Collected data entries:
◇ ◇ ◇ ◇

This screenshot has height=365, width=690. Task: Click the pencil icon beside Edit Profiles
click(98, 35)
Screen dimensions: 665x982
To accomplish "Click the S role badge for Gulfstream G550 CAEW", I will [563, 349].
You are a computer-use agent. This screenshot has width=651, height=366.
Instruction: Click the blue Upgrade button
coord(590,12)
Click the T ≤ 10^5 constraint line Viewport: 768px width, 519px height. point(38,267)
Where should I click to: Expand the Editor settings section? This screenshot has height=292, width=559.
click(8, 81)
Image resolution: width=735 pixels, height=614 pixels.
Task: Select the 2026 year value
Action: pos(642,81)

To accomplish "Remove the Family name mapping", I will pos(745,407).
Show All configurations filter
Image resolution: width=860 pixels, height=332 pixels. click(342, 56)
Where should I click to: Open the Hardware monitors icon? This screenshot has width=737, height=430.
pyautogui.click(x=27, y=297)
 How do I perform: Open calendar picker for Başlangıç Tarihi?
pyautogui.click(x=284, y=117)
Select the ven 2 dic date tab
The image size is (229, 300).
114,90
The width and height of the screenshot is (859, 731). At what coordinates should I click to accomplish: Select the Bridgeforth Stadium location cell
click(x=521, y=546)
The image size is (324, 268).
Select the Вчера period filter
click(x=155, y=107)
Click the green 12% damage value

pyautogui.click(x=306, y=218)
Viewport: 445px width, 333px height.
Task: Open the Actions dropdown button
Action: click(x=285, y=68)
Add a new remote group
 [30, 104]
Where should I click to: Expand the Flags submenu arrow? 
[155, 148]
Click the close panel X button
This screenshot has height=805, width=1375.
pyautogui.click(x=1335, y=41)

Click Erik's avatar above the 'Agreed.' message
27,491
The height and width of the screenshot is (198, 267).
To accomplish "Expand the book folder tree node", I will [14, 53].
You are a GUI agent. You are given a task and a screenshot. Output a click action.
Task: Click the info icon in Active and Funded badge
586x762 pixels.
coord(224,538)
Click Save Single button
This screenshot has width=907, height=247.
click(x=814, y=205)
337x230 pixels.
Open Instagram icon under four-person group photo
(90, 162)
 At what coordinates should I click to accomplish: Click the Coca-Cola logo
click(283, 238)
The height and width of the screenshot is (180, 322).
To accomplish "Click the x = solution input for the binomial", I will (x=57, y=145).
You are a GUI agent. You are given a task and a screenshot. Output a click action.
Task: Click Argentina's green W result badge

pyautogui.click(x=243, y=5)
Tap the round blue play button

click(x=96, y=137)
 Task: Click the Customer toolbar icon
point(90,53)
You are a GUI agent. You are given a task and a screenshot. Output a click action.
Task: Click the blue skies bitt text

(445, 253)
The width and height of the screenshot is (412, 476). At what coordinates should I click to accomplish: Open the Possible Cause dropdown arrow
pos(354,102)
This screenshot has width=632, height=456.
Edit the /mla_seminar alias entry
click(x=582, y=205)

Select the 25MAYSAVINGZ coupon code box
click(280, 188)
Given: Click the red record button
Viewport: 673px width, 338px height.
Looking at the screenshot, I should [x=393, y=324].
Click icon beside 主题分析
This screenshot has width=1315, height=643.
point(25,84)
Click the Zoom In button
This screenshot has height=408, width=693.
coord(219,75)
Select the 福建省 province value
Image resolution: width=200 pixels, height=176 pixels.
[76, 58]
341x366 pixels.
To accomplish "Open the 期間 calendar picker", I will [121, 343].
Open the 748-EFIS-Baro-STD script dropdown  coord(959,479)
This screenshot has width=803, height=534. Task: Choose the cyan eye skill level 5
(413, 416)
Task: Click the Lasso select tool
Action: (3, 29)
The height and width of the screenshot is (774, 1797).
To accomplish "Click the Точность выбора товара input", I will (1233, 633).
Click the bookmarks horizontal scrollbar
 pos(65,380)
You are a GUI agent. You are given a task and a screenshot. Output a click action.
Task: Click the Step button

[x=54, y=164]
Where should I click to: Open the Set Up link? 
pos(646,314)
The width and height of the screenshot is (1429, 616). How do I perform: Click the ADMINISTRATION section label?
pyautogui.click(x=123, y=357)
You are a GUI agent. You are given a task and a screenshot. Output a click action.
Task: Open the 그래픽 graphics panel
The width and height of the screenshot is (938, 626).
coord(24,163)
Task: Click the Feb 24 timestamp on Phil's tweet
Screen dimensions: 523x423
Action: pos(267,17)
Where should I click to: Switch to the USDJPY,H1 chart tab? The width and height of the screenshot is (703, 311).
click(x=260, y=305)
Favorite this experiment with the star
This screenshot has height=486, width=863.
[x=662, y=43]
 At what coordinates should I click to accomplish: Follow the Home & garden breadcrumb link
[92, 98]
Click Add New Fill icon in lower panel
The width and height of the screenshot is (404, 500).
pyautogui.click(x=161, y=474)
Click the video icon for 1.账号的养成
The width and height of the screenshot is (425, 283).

◇ ◇ ◇ ◇

## What to produce
A complete answer gives every line of the records holding "input".

## Solution for this task
To accomplish "Click the x = solution input for the binomial", I will (x=57, y=145).
To accomplish "Click the Точность выбора товара input", I will (1233, 633).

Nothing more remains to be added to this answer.